Die stellvertretende DAV-Vorsitzende kann sich auch vorstellen, leichte Infektionskrankheiten wie eine Bindehautentzündung direkt in der Apotheke zu versorgen. »Es passiert oft, dass ein Patient vor mir steht und ich genau weiß, mit welchem Rezept er später aus der Rettungsstelle wieder zu mir kommen wird. Später kommt er dann auch mit einem Rezept für genau diese Augensalbe. Solche Dinge könnten wir auch übernehmen.«
Die Apotheken könnten auch bei der Adhärenzsteigerung helfen, beispielsweise indem sie Patienten, die zum ersten Mal einen Blutdrucksenker verordnet bekommen haben, begleiten und ihren Blutdruck messen. »50 Prozent aller verordneten und abgegebenen Packungen werden nicht eingenommen. Hier haben wir enormes Potenzial. Erstens beim Sparen von Medikation, aber vor allem bei der Verhinderung von Krankenhauseinweisungen und Folgeerkrankungen«, erklärte Rüdinger.
Auch bei der Prävention könnten die Apotheken eine größere Rolle spielen. Inzwischen hätten sich alle an Impfungen in der Apotheke gewöhnt. Rüdinger wünschte sich, dass die Apotheken auch mit weiteren Totimpfstoffen impfen dürfen.
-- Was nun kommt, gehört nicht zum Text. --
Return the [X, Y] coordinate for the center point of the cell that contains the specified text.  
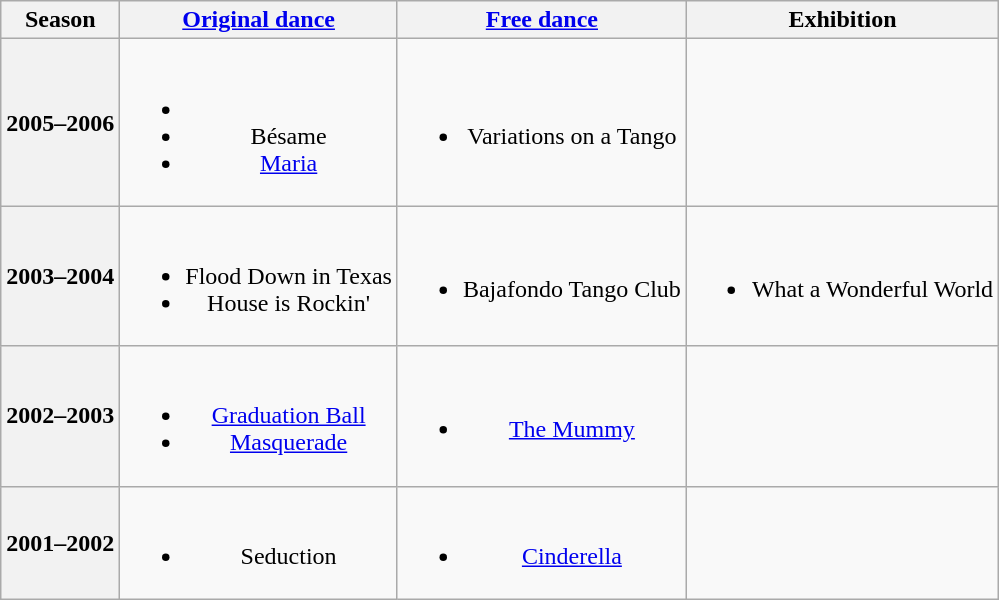
2003–2004 [60, 276]
Bajafondo Tango Club [542, 276]
Free dance [542, 20]
What a Wonderful World [842, 276]
The Mummy [542, 416]
Exhibition [842, 20]
2002–2003 [60, 416]
Flood Down in TexasHouse is Rockin' [259, 276]
Seduction [259, 542]
2005–2006 [60, 122]
BésameMaria [259, 122]
2001–2002 [60, 542]
Original dance [259, 20]
Variations on a Tango [542, 122]
Cinderella [542, 542]
Graduation Ball Masquerade [259, 416]
Season [60, 20]
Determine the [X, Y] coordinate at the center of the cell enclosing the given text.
Bei der Aufklärung über Krankheiten und Gesundheitsrisiken könnten die Offizinen ebenfalls eine wichtige Rolle spielen. »Wir könnten primärpräventive Angebote von anderen Anbietern vermitteln oder selbst entsprechende Angebote machen. Viele Apotheken haben beispielsweise Fachapotheker für Ernährungsberatung. Die müssen die Menschen allerdings momentan noch selbst bezahlen, da Apotheken nicht als Leistungserbringer in der Prävention anerkannt werden«, so die stellvertretende DAV-Vorsitzende.
Die Apotheken könnten außerdem dabei helfen, die Digitalisierung des Gesundheitswesens voran zu bringen. Schon beim E-Rezept und aktuell bei der EPA hätten sich die Offizinen stark eingebracht. »Die Krankenkassen haben zwar Ombudsstellen eingerichtet, aber viele Leute kommen trotzdem zu uns, wenn sie Probleme mit ihren digitalen Anwendungen haben. Das sind sie schon von den Corona-Impfzertifikaten gewohnt«, erzählte Rüdinger. Auch in den Bereichen assistierte Telemedizin, Datenpflege und digitale Gesundheitsanwendungen könnten die Apotheken zentrale Anlaufstellen werden.
Anke Rüdinger verspricht sich von ihren Vorschlägen eine Entlastung von Arztpraxen und Notdiensten. Die Gesundheitsversorgung ließe sich so verbessern. Das sei auch eine Frage des gesellschaftlichen Zusammenhalts. »Wenn es die Apotheken nicht mehr gäbe, dann würde in der Gesellschaft etwas kaputt gehen, weil wir für die Menschen die Kümmerer sind«, betonte die stellvertretende DAV-Vorsitzende am Ende ihres Vortrags.